In our study, carriers of a minor allele of c.1407C>T had higher glucose levels, whereas those of rs6565105 had higher LDL-C levels. This is the first report to uncover an association between these two SNPs and metabolic traits. As previously mentioned, the CDH13 gene is a strong determinant of blood adiponectin level, and this level is correlated with various metabolic traits including glucose levels, insulin levels, and dyslipidemia.18 Therefore, the association between the c.1407C>T variant and glucose may be partly mediated by an adiponectin-related mechanism. The rs4783244 genotype of CDH13 was found to be correlated to glucose levels, as well as triglyceride levels or abdominal obesity, in Asians.11 Similarly, in a Swedish cohort, Fava, et al.19 demonstrated that the CDH13 rs11645213 T>A polymorphism is associated with metabolic syndrome. On the other hand, T-cadherin, coded by CDH13, was reported to modulate signaling and cellular response to insulin;20 this report is also in accordance with our results. The relationship between CDH13 variants and cholesterol level has not been well established. However, Dong, et al.21 recently demonstrated that two SNPs of CDH13, rs4357934 and rs1164264, were significantly associated with total and LDL-C levels. This may be possible evidence that supports our data.

The strength of our study include that we systematically evaluated uncovered various effects of CDH13 variants on metabolic and vascular phenotypes. For instance, minor allele carriers of rs1048612 had a higher body mass index and carotid IMT. Although the cause-effect relationship is unclear between the variants and the phenotypes at this stage, our findings may provoke further study on the clinical implications of this gene. Furthermore, we confirmed the vascular effect of rs12444338 in a Korean population. Previously this SNP was shown to have an association with blood adiponectin levels.7 Although our data do not include adiponectin concentrations, the current study is the first to report the effect of rs12444338 on cardiometabolic phenotype.

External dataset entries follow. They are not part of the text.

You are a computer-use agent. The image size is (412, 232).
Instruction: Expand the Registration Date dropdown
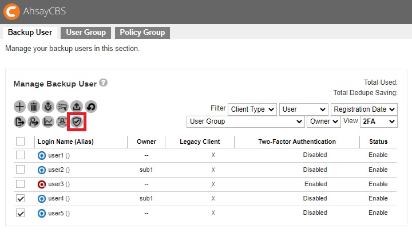tap(364, 109)
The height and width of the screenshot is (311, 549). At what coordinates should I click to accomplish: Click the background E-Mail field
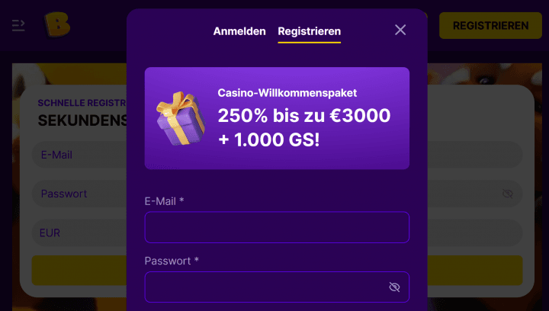(x=79, y=155)
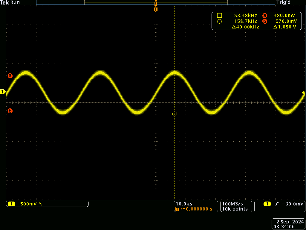Click the date and time display
This screenshot has height=230, width=306.
coord(288,224)
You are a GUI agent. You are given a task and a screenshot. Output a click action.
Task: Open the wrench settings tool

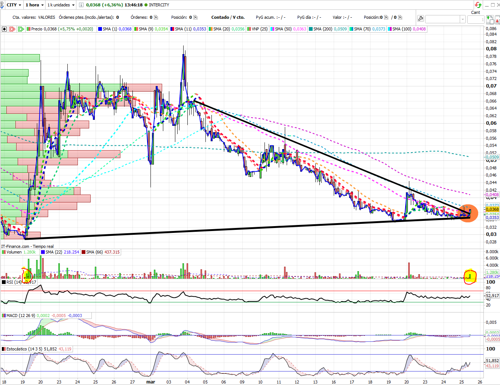click(x=421, y=18)
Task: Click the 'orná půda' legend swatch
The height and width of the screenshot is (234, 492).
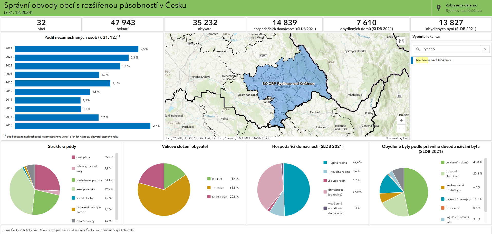Action: pyautogui.click(x=73, y=157)
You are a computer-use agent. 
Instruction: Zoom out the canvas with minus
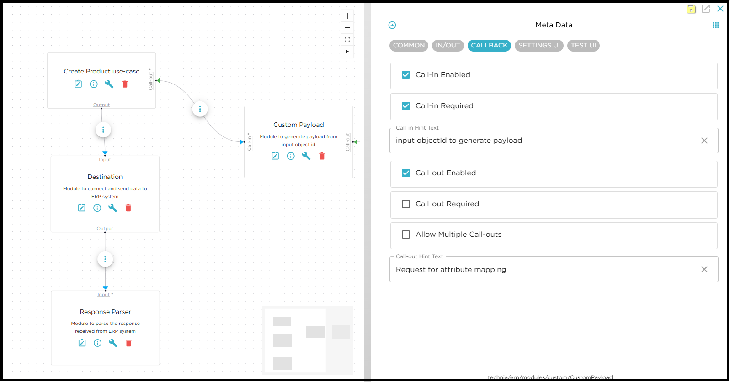click(x=347, y=28)
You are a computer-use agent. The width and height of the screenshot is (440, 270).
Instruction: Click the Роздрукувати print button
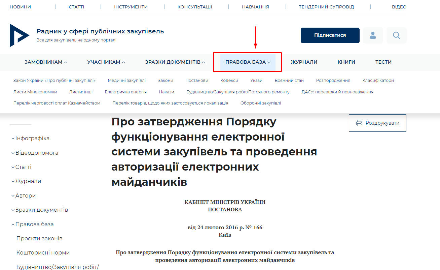(x=377, y=123)
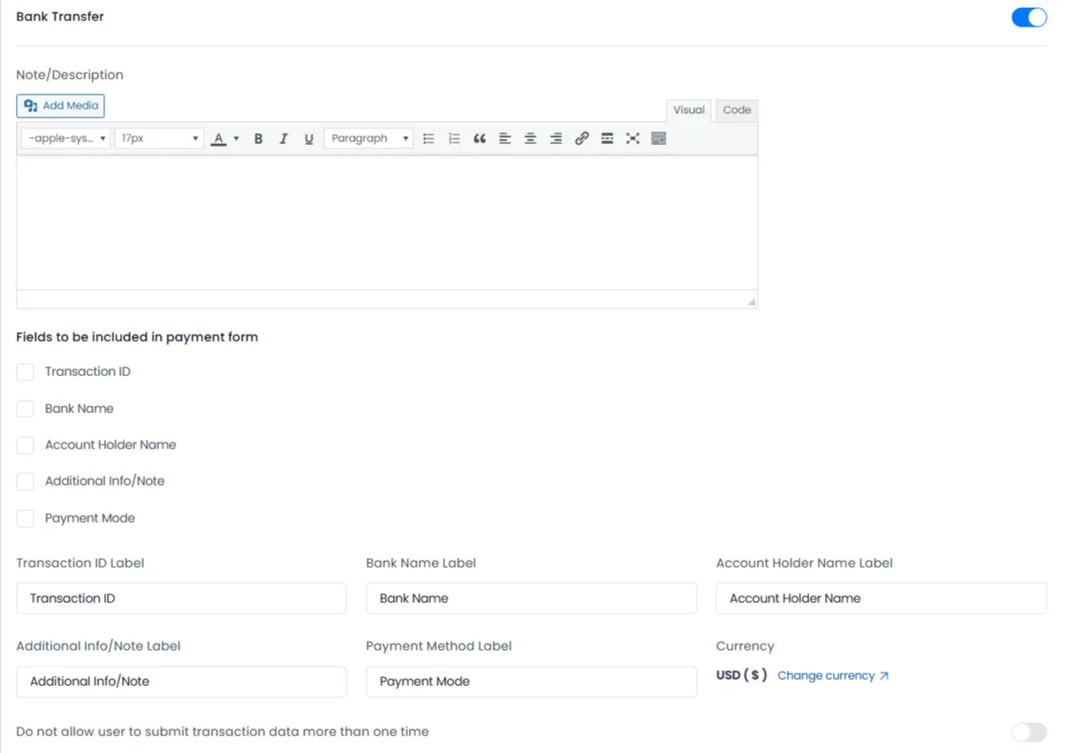Enable the Payment Mode field
This screenshot has height=753, width=1067.
pyautogui.click(x=25, y=518)
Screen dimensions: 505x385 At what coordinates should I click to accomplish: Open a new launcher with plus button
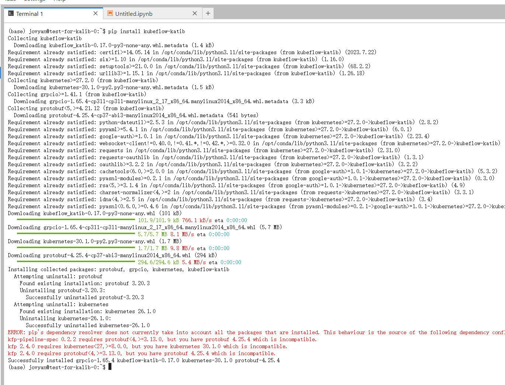tap(208, 14)
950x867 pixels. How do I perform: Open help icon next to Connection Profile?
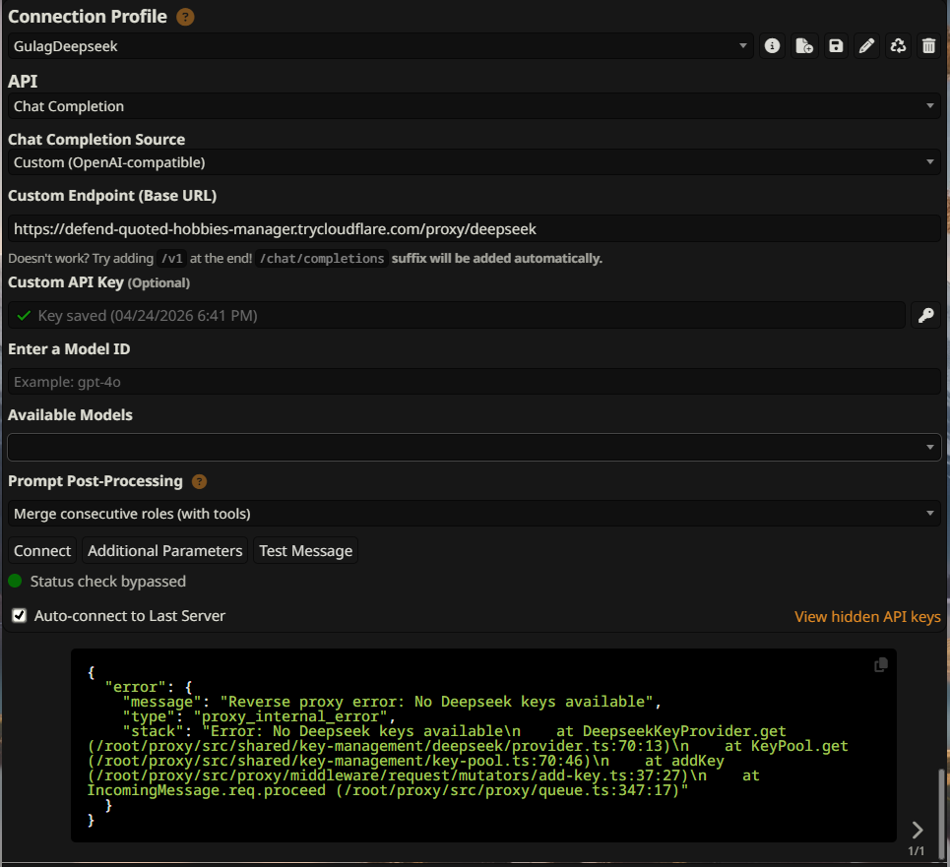click(x=185, y=17)
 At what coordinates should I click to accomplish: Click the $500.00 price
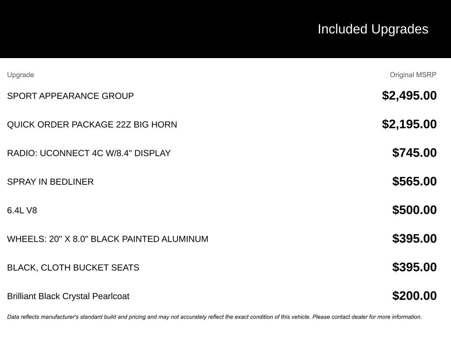(x=414, y=210)
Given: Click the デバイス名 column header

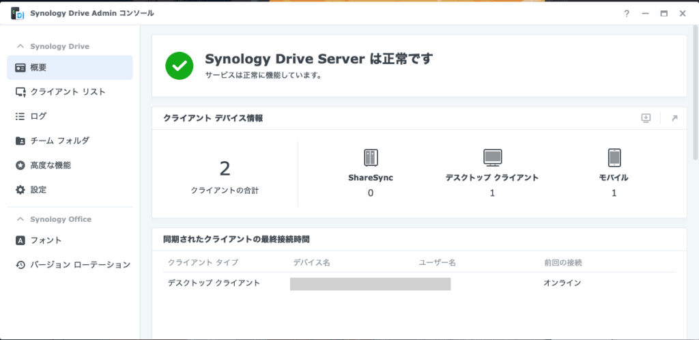Looking at the screenshot, I should tap(311, 263).
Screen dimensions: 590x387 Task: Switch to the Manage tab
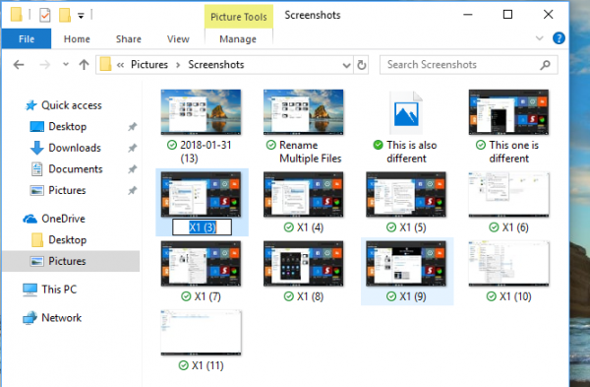pyautogui.click(x=238, y=39)
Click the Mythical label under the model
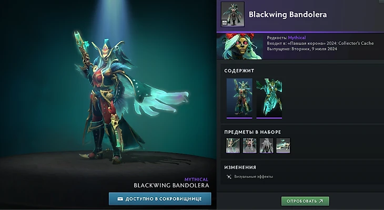The image size is (384, 210). (x=196, y=180)
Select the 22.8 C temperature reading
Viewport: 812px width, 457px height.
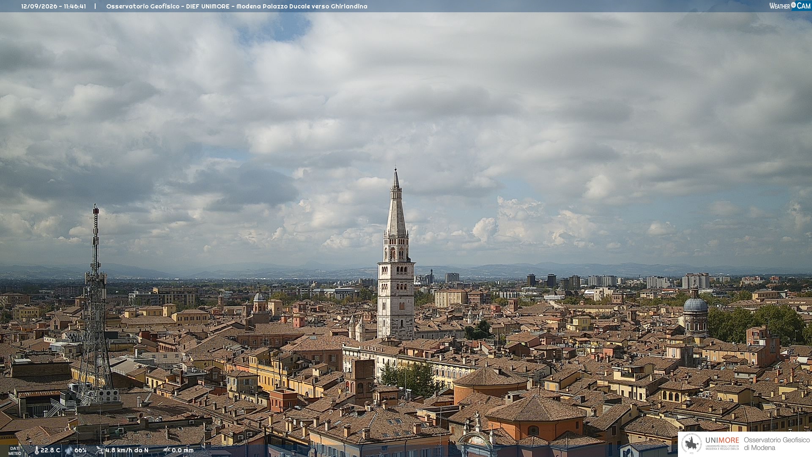50,451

The present study has several limitations. First, although we demonstrated the effects of SNPs of CDH13 on cardiometabolic phenotype, their significance was only modest. In other association studies, the optimal method among different genetic models is not clear. When we tested a single genetic model that matches the actual underlying mode of inheritance of the causal allele, we were able to achieve maximal power. However, when the inheritance pattern of the causal allele is unknown, analyzing using multiple genetic models together is more powerful. In this study, we analyzed our data using multiple models together to investigate the association signals to phenotype. The association signals can be significant in only one genetic model when the sample size is small. As a next step, replication studies may be helpful to derive a clearer conclusion on the variants' effects. Second, as previously mentioned, we did not measure blood adiponectin or high molecular weight adiponectin levels in our subjects. We are not sure if those levels are be correlated with the studied variants or evaluated phenotypes. However, adiponectin values may be a good candidate to explain the link between the studied variants and cardiometabolic phenotypes. Finally, we assessed carotid IMT in a group of our subjects, and certain analyses on the variants and IMT might not have obtained statistical significance.

In conclusion, our study provides evidence that CDH13 variants may be associated with metabolic traits and carotid atherosclerosis in Koreans. Our study shows the multifaceted effects of CDH13 variants on metabolic and vascular risk.